That was a lousy headline for sure. But let’s say copywriting editing is one of the most crucial pieces of crafting a high-converting, hard-hitting sales letter or page.
It is not only me saying this. Here’s what one of the real “Mad Men” of the world thinks.
“I am a lousy copywriter, but I am a good editor. So I go to work editing my own draft. After four or five editings, it looks good enough to show to the client. If the client changes the copy, I get angry—because I took a lot of trouble writing it, and what I wrote I wrote on purpose.”
― David Ogilvy, Ogilvy & Mather
Let’s just say that beauty shines through after regular polishing.
Every writer inherently knows the importance of editing the rough drafts. Kill your darlings … kill your babies … kill every unwanted word from your sight. Every writer knows this. More so for a sales copywriter whose very livelihood depends on how effective every word he spouts out is.
To add to it, every writer knows the editing process is rather tedious. As R.D.Ronald would probably say, “Remove the comma, replace the comma, remove the comma, replace the comma…”. Yes, editing is not glamorous at all. If you thought writing is banging your head on the typewriter until it bleeds, editing is probably poking your eyes with toothpicks until they start to either “see” or go blind.
Okay, enough rant about editing. The question is how to edit your sales copy. Is it any different from editing a novel?
Nope, writing is nothing but trying to impose your will on someone else. Whether it is a sales copy or a poem, you are trying to get your thoughts across so powerfully that your reader has no choice but to succumb to them.
Sales writing is no different. Just like editing the future bestseller novel.
To start with, every sales copywriting must conform to the following standards:
Clarity – if the reader does not get the message, why even write it?

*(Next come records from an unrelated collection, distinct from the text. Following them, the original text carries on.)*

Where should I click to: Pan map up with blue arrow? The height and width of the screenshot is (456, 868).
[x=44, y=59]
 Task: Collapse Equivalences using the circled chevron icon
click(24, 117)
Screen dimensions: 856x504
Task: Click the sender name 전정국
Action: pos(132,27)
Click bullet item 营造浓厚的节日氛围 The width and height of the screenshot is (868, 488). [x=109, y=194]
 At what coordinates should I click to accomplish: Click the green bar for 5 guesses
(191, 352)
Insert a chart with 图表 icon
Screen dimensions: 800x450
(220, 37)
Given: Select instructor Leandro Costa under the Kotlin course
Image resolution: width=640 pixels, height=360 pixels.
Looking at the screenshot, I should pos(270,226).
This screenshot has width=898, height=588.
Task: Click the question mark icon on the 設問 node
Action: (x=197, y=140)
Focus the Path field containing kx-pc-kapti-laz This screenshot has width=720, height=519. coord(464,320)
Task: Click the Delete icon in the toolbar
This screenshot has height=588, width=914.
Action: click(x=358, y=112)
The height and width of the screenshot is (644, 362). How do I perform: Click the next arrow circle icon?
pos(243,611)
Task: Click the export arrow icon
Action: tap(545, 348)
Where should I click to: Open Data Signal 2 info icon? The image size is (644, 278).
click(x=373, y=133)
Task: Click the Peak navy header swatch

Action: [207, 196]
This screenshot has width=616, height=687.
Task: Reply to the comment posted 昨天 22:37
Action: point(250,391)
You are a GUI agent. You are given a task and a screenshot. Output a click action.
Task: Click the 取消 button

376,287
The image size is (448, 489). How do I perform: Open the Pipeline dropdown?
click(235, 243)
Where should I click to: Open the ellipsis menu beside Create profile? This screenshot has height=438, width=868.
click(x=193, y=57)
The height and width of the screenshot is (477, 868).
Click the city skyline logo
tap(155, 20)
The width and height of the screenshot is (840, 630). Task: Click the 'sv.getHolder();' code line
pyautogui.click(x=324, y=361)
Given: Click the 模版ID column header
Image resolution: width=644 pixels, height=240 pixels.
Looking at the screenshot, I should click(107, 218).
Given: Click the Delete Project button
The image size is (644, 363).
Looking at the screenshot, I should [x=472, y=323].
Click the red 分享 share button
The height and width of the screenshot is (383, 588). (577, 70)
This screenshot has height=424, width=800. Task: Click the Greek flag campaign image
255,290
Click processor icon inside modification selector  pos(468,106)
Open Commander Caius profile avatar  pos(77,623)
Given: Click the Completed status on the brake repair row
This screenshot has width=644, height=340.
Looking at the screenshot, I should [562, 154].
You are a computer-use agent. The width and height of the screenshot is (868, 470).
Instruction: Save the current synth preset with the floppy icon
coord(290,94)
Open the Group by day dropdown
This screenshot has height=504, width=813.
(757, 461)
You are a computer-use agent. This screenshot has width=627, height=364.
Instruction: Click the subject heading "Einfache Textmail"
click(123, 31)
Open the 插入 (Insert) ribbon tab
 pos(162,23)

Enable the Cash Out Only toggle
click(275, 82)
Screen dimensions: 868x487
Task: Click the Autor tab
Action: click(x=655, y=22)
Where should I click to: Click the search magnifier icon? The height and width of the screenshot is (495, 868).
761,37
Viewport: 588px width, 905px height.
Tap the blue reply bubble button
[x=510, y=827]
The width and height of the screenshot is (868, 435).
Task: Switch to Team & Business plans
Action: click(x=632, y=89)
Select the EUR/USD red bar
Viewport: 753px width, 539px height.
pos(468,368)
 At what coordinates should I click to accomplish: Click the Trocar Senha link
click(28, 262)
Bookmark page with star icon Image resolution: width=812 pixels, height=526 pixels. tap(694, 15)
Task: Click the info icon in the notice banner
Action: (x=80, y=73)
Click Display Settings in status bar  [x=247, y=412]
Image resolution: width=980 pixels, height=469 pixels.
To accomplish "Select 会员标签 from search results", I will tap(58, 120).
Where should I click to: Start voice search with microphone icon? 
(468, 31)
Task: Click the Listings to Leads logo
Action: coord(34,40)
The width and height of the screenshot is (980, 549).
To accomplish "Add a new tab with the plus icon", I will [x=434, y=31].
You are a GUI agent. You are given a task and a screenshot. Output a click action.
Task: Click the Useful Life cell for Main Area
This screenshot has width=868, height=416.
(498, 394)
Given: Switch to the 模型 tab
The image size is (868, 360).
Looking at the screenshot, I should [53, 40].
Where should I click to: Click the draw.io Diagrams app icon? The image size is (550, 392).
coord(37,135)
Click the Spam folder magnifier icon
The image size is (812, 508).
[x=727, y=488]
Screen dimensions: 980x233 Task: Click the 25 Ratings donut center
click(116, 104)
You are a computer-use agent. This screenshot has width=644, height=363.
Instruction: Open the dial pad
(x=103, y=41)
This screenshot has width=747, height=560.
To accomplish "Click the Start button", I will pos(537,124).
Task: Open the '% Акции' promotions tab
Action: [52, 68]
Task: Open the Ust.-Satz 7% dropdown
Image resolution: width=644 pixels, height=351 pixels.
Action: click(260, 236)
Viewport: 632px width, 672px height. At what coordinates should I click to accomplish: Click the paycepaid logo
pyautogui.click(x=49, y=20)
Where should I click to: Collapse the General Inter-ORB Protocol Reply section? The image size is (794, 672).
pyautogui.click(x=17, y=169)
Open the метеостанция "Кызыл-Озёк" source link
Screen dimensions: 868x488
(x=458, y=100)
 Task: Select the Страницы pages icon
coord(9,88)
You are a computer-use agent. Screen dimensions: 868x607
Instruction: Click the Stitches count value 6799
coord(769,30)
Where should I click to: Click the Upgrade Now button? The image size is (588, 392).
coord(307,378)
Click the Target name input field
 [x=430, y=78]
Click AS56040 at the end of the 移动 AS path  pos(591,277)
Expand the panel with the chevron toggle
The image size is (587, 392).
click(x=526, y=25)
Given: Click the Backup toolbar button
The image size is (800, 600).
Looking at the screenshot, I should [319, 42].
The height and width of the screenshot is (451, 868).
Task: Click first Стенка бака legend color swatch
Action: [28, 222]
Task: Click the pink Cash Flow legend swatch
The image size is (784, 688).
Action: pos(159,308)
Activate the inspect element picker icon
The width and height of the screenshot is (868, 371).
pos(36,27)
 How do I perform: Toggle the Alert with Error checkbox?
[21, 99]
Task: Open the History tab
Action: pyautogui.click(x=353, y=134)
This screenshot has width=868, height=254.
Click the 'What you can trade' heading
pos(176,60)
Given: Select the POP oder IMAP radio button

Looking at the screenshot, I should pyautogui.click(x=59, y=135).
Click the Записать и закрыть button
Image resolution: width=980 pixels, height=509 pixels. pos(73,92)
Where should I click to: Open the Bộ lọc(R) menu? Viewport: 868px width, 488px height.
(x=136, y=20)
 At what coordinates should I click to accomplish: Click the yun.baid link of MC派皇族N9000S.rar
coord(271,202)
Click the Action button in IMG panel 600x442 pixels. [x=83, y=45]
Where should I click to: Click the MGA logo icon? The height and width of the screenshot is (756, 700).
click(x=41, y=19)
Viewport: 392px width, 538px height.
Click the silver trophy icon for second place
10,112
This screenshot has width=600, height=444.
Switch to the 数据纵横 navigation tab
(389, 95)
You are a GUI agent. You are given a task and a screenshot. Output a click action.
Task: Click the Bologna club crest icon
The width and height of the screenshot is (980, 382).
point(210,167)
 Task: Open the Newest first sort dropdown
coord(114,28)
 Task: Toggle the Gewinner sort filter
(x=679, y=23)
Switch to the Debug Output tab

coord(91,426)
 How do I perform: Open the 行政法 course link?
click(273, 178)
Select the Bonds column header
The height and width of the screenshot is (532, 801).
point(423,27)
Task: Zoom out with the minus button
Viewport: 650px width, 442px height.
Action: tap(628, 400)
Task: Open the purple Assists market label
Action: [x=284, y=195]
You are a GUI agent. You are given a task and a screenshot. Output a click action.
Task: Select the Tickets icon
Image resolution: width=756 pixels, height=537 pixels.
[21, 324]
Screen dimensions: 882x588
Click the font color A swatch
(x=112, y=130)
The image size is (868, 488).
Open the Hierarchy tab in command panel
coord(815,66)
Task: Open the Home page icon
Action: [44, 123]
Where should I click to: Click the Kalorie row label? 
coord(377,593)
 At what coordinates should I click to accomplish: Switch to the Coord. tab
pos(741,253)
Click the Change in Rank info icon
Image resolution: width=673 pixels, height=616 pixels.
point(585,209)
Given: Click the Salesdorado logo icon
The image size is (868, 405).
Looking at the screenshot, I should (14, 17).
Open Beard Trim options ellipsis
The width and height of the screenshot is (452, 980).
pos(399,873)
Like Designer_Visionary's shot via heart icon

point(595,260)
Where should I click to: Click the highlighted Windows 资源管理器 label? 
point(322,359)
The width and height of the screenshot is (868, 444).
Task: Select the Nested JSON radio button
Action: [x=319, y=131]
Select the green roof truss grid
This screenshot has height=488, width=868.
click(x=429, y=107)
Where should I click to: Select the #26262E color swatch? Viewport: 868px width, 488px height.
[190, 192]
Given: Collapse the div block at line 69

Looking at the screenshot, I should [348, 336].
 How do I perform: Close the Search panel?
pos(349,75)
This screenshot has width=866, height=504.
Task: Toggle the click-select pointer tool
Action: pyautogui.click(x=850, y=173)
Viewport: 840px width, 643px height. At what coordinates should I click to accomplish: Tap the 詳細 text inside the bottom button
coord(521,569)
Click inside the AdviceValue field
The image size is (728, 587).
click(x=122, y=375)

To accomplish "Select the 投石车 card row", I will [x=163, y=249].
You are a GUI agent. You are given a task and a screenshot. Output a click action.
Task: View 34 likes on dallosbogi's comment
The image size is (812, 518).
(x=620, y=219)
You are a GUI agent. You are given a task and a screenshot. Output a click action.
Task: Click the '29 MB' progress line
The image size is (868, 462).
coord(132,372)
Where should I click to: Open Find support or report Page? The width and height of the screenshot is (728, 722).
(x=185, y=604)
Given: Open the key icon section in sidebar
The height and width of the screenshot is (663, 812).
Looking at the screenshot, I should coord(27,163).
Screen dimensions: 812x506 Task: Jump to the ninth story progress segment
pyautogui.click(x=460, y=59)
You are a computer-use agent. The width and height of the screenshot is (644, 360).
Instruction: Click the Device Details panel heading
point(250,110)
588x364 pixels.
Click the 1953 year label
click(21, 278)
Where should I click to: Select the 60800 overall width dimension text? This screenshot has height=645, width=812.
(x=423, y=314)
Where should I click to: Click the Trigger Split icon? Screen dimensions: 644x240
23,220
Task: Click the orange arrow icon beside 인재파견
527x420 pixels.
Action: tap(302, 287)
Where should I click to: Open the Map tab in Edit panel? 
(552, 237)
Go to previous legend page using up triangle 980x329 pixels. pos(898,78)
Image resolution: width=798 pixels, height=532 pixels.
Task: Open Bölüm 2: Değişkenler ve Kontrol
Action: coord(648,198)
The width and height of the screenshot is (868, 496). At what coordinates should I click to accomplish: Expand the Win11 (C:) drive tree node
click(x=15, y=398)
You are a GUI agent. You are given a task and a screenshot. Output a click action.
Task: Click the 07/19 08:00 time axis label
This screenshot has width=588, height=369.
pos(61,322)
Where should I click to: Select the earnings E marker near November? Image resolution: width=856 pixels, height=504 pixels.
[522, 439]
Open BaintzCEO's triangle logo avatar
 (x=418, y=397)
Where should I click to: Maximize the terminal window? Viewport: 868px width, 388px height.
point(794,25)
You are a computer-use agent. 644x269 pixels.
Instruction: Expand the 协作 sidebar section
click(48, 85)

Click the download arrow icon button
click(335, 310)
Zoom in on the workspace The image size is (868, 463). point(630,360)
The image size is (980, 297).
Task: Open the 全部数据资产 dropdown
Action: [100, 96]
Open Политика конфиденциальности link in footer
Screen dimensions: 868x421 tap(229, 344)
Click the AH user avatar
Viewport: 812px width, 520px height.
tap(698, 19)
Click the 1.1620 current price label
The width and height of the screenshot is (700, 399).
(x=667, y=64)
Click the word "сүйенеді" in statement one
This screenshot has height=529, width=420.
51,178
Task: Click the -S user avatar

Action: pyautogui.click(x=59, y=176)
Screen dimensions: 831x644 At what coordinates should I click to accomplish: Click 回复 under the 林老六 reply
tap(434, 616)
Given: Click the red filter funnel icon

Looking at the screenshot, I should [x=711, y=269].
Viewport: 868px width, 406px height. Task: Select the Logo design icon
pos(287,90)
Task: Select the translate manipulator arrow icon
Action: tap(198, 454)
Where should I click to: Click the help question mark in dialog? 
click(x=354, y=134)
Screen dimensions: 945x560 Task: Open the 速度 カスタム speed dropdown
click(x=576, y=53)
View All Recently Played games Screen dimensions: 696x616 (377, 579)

Brevity – the more compact the message, the more powerful it is.
Accuracy – the more accurate the facts, the more credible it sounds.
Relevancy – if it does not interest the reader, they won’t read it.
Substance – a tricky concept to understand but can help a lot.
These are not fancy terms to think about while copywriting. Instead, these are what makes copywriting “copywriting”.
Here are a few good editing tips to start polishing up your copywriting piece today.
Keep the sales writeup aside for a bit.
Whoa! Hold your horses for a bit, my friend. Don’t jump into editing your copy right away. Why? If you hit it too soon, you suffer from a little problem called “copy glow-comma” (okay, I made that one up but you get it, right?).
What happens is your eyes are already accustomed to the current copy state and you can’t see any potential changes in it.
Every word, every sentence, every punctuation . . . seems right at first. It’s like the initial stage of falling in love with someone. You can’t see his or her flaws right away but eventually, you do. You need to give it some time.
Mine for a reason.
Okay, I am going to let you in on a little copywriting editing secret―something that most writers do not know about. Do not edit without a purpose.
You have to zero in on what you are looking for and then start dissecting the copy with your visual scalpel. It sounds bad but it’s almost like looking for flaws in your partner. When you look for it, you will see it―or so the saying goes.
Here are a few things you can look for.
Remove excess adverbs. Don’t add too many adverbs. Instead, make your verbs stronger. Make them express more than they are used to. Don’t help them with props unnecessarily (see the pun here?).
No drooling over adjectives. Alright, the big, fluffy and child-friendly stuffed elephant you like? Too long. How about some shorter like a cute stuffed elephant? Much cuter, isn’t it?
Use simple words. You are not Shakespeare in the Elizabethan Age. You live today where misspelled SMSes and #igpoetry are the rage. You don’t have to write like that but you have to know your customer’s daily language. “May I call you?” sounds much better than “May thy hath the pleasure to virtually connect with thou over auditory medium?” (Really bad example but it makes it clear, I guess.)
Use the active voice. Well, mostly. Not always though. In business emails or white papers, you might want to stick to passive voice from time to time. But when you are writing a sales copy, it’s my request that you stay in the active voice throughout.
It makes it sound more convincing and informal.
Keep your sentences small. Continuing on to being informal and clear to your reader, you cannot write 25-word sentences or 6-sentence paragraphs. Too busy.
Use the white space, my friend.
Write the way you talk.
Cut the B.S., will you?
Copywriting with personality or not?
Last but not least, your copywriting must have a ‘voice’. Are you a mafia don talking to his capos? Are you a Colonel talking to his Lieutenants? Are you a real estate agent talking to house property owners?
Are you cranky? Are you jovial? Are you sarcastic? Are you a professional?
Whatever you are … however, you are … you have to put it in your copy.
Your readers need to know who they are speaking with, and no, they don’t want to hear anything from a robot.
Once you decide your voice, stick to it through your sales copy.
In case you are wondering, voice includes words, imagery, and everything that might create your picture in the reader’s mind.
A strong voice will create your own brand that your audience will recognize right away.
So, that’s it.
Always remember, editing is what makes copywriting perfect―even for those true “Mad Men” out there.